1977 I joined the Canadian Armed Forces. I wanted the Air force but was talked into joining the Navy.  I did my time in boot camp. And then off to train as a radioman at sea.

My ship was the HMCS Qu’Appelle. I was proud to have served my adopted country. I was born in Brasil, became a Canadian citizen in 1967 during the centennial here.

yup that’s me at the pointy end

My ship was built in 1962. It was insulated with asbestos as was the practice at the time.

By the time I served on that ship, it was outdated by warship standards. A decision was made to refit the ship in its entirety. That meant stripping the ship to bare metal and redoing everything and upgrading to newer equipment.

Since they didn’t have much for the 175 souls on board to do during that process, we were assigned to help with the refit.

This included grinding out the old insulation. We were not given any protection against the asbestos dust. In the military you do as you are  told, nothing else will do.

I read stories now about sailors who got lung cancer just serving on their ships.
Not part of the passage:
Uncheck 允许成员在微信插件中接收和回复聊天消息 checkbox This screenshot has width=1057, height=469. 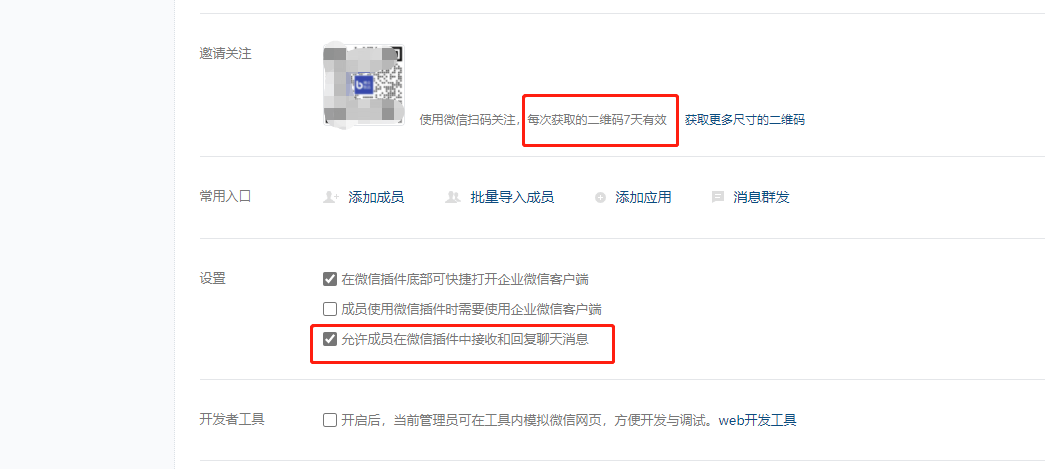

For us doing the grinding, it is much worse.

I have been having problems with chest pain, shortness of breath, dizziness, even one incidence of confusion.

From the research I have done, all this could be contributed to the lack of oxygen. I don’t think my lungs are getting enough 02 to my body.

My mission today is just to get a supply of oxygen and maybe even have an arterial blood gas test.

I doubt I will succeed. I think the doctor on call here is one I met before. I severely bruised his ego on a visit here last year.

I had cut my finger on my table saw, down to the bone. I had a half-loaded trailer on my van. That I couldn’t remove. I had to wait till the next day to get to ER.

When I saw the doctor there. I said something that set him off. I had never seen him before, so I asked if he was a locum. A visiting doctor.

He got angry that I didn’t know that he was one of the regular doctors here.

After that, he refused to talk to me. My finger was not stitched up. Xrays were not looked at. It took many months for that hand to heal. I am sure that there were fractures.

My glove had caught the blade and my hand was slammed into the table of the saw by a 10-inch blade spinning at 60 times a second.

I am not sure the doctor I am seeing today is the same one. My memory just ain’t firing some days.

The one I saw today, was friendly and seemed to mean business and during the conversation, I even ended up giving him advice about some computer problems.

I didn’t get oxygen, I didn’t get the test I wanted to be done. I did get the promise of a pulmonary test in the near future We will see if that happens. This doctor told me that oxygen was actually toxic, I will have to read about that.

I was promised knee replacement surgery two years ago, a referral to a spinal clinic in Edmonton, a home sleep apnea test, a carotid examine and stress test, none of which has happened. Like I said some of those things I have been waiting for years. Sometimes free medical isn’t free, we pay for it, suffering quietly.

I just finished chopping wood I went out to take a pic and got a call from the respiratory clinic and before the appointment was made my phone ran out of battery power. I  had a hard time talking I was huffin’ and puffin’ like an asthmatic Granny sitting in an all smokers’ bingo hall. My apologies to all asthmatic Grannies.

Not today’s load. Today’s was bigger

I am trying to call back but my phone needs at least ten percent or it won’t make the call. I guess a promise was made by a doctor and it was followed through, some of my faith has been restored.